Directions
Using the Beam metrics thread, explain in one to three sentences why a specific metric reporting plugin would not need to be tested with a specific runner.

On Tue, Jan 3, 2017 at 8:56 PM Ben Chambers <[email protected]>
wrote:

> The Metrics API in Beam is proposed to support both committed metrics (only
> from the successfully committed bundles) and attempted metrics (from all
> attempts at processing bundles). I think any mechanism based on the workers
> reporting metrics to a monitoring system will only be able to support
> attempted metrics. Reporting committed metrics needs runner support to make
> sure that the metrics are reported (and acknowledged) atomically with the
> completion of the bundle.
>
> The way I have been thinking this would work is that the runner would be
> involved in actually gathering the metrics, and then we could have some
> mechanism that periodically retrieved the metrics from the runner (both
> committed and attempted) and pushed those into the monitoring systems.
>
This is similar to the ScheduledReporter I mentioned, with the subtlety
that the runner should "gather" the metrics (because of the distributed
nature).

>
> In this model, each runner should test that (1) the mechanism it has of
> gathering metrics works and (2) that the metric reporting plugin runs
> appropriately. It would not be necessary to test that a specific metric
> reporting plugin works with a specific runner, since all the plugins should
> be using the same API to get metrics from the runner.
>
Agree, we only really need to test the reporting plugin.

>
> The API that has been built so far supports (1) as well as exposing metrics
> from the runner on the PipelineResult object. I'm currently working on
> building support for that in the Dataflow runner.
>
So we're in agreement that (2) "reporting plugin" is needed ? do we have a
ticket ? do you have something in progress ?

>
> On Mon, Jan 2, 2017 at 11:57 PM Amit Sela <[email protected]> wrote:
>
> I think that in the spirit of Codahale/Dropwizard metrics-like API, the
> question is do we want to have something like ScheduledReporter
> <
>
> http://metrics.dropwizard.io/3.1.0/apidocs/com/codahale/metrics/ScheduledReporter.html
> >
> as
> a contract to collect and report the metrics to different monitoring
> systems (e.g., Graphite, Ganglia, etc.).
>
>
> On Mon, Jan 2, 2017 at 8:07 PM Stas Levin <[email protected]> wrote:
>
> > I see.

Recorded information
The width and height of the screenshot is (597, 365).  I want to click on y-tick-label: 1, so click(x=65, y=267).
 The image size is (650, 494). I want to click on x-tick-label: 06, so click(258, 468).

Written answer
All the plugins should use the same API to get metrics from the runner. Each runner therefore needs to test only that its own mechanism for gathering metrics works and that the metric reporting plugin runs appropriately.